Model System: MTB-IGFIR Transgenic Mice
MTB-IGFIR transgenic mice express elevated levels of human type I insulin-like growth factor receptor (IGF-IR) in mammary epithelial cells in a doxycycline inducible manner. In order to generate MTB-IGFIR transgenic mice, two separate transgenic mice must be mated: MTB mice and TRE-IGFIR mice. MTB mice contain the reverse tetracycline transactivator (rtTA) downstream of the mouse mammary tumor virus (MMTV) promoter. The MMTV promoter drives expression of the rtTA only in mammary epithelial cells. Since rtTA has no function in mammalian cells, MTB mice have no phenotype. The MTB mice were generously provided by Dr. Lewis Chodosh. My lab created the TRE-IGFIR mice which have a construct containing human IGF-IR cDNA cloned downstream of a tetracycline response element (TRE). The TRE-IGFIR mice have no phenotype. Breeding MTB mice with TRE-IGFIR mice will generate some offspring containing both transgenes, also know as MTB-IGFIR mice. The MTB-IGFIR mice still have no phenotype until they are fed a tetracycline derivative such as doxycycline in their food or water. Doxycycline alters the conformation of the rtTA thus allowing it to bind to the TRE and drive expression of the IGF-IR transgene (see the figure to the right). This system allows the researcher control of when the transgene is induced, the duration of induction and to some degree, the level of transgene expression (changing the concentration of doxycycline administered to the mice can alter transgene levels).

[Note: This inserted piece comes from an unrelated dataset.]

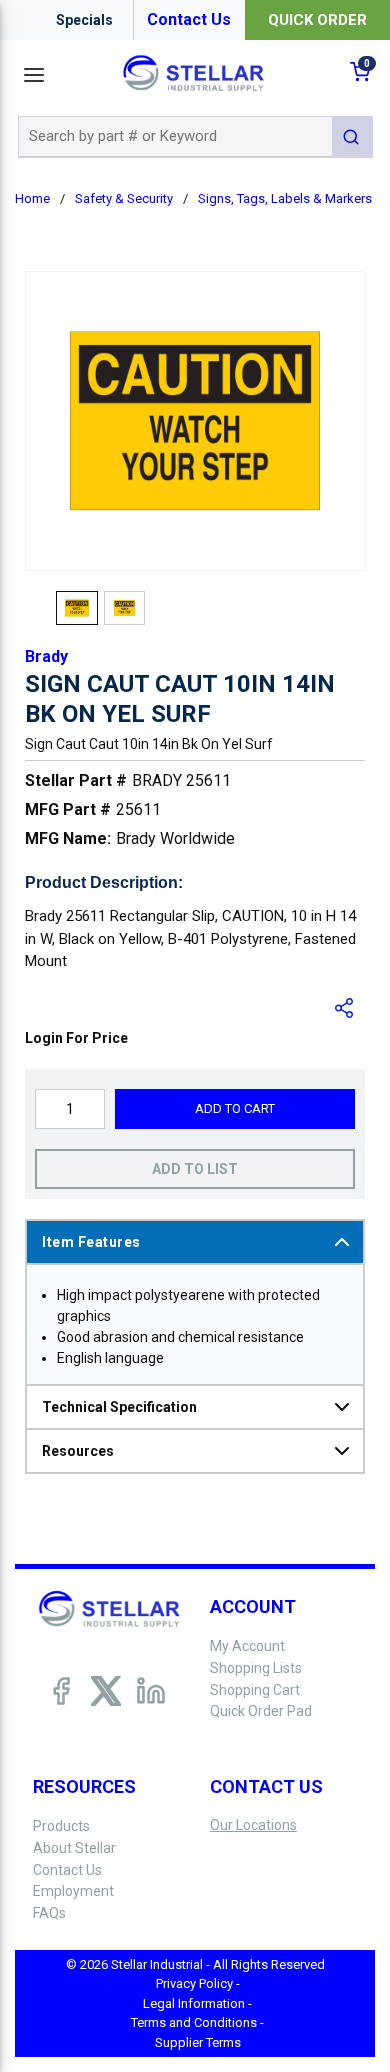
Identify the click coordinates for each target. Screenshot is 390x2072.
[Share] (345, 1008)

Cell Lines Derived from MTB-IGFIR Mice
RJ345
These cells were developed from a mammary tumor expressing high levels of IGF-IR. In two dimensional culture these cells have a cubodial appearance and gene expression analysis revealed high levels of epithelial genes such as Cdh1 Cldn3, Cldn4, and Cldn7 and low levels of mesenchymal markers such as Vim, Snai1, Snai2, Zeb1, Zeb2, Twist1 and Twist2. These cells are weakly tumorigenic when injected into the mammary gland of syngeneic FVB mice.
RM11A
These cells were the first cell line we developed from MTB-IGFIR transgenic mice and were derived from a mammary tumor expressing high levels of IGF-IR. These cells have a mesenchymal morphology and express low levels of Cdh1, Cldn3, Cldn4 and Cldn7 and high levels of Zeb1, Zeb2, Twist1 and Twist 2. The phenotype of these cells seems to drift with increasing passage number and culturing these cells in the absence of doxycycline induces and irreversible change in morphology and loss of IGF-IR transgene expression. These cells are tumorigenic in mice and their initial growth is dependent on the presence of doxycycline. We are no longer using these cells due to their instability with increasing passage number.
RJ348
RJ348 cells were developed from a mammary tumor that recurred following doxycycline withdrawal in a MTB-IGFIR transgenic mouse. The tumor from which these cells were derived had a mesenchymal morphology and RJ348 cells maintain this mesenchymal morphology in culture. RJ348 cells express low levels of Cdh1 Cldn3, Cldn4 and Cldn7 high levels of Vim, Snai1, Snai2, Zeb1, Zeb2, Twist1, and Twist2. RJ348 cells are highly tumorigenic when injected into the mammary gland of syngeneic FVB mice. One limitation of the RJ348 cells is they appear extermely resistant to stably expressing genes and shRNA from expression constructs including lentiviral constructs. Transient transfection with siRNA is effective.
RJ423
RJ423 cells were developed from a mammary tumor that recurred following doxycycline withdrawal in a MTB-IGFIR transgenic mouse. The tumor from which these cells were derived had a mesenchymal morphology and RJ423 cells maintain this mesenchymal morphology in culture. RJ423 cells express high levels of mesenchymal genes and only low levels of epithelial genes and like RJ348 cells, RJ423 cells are highly tumorigenic when injected into mammary glands of syngeneic FVB mice. Although we are still characterizing these cells, they do appear to be more amendable to stable transfection.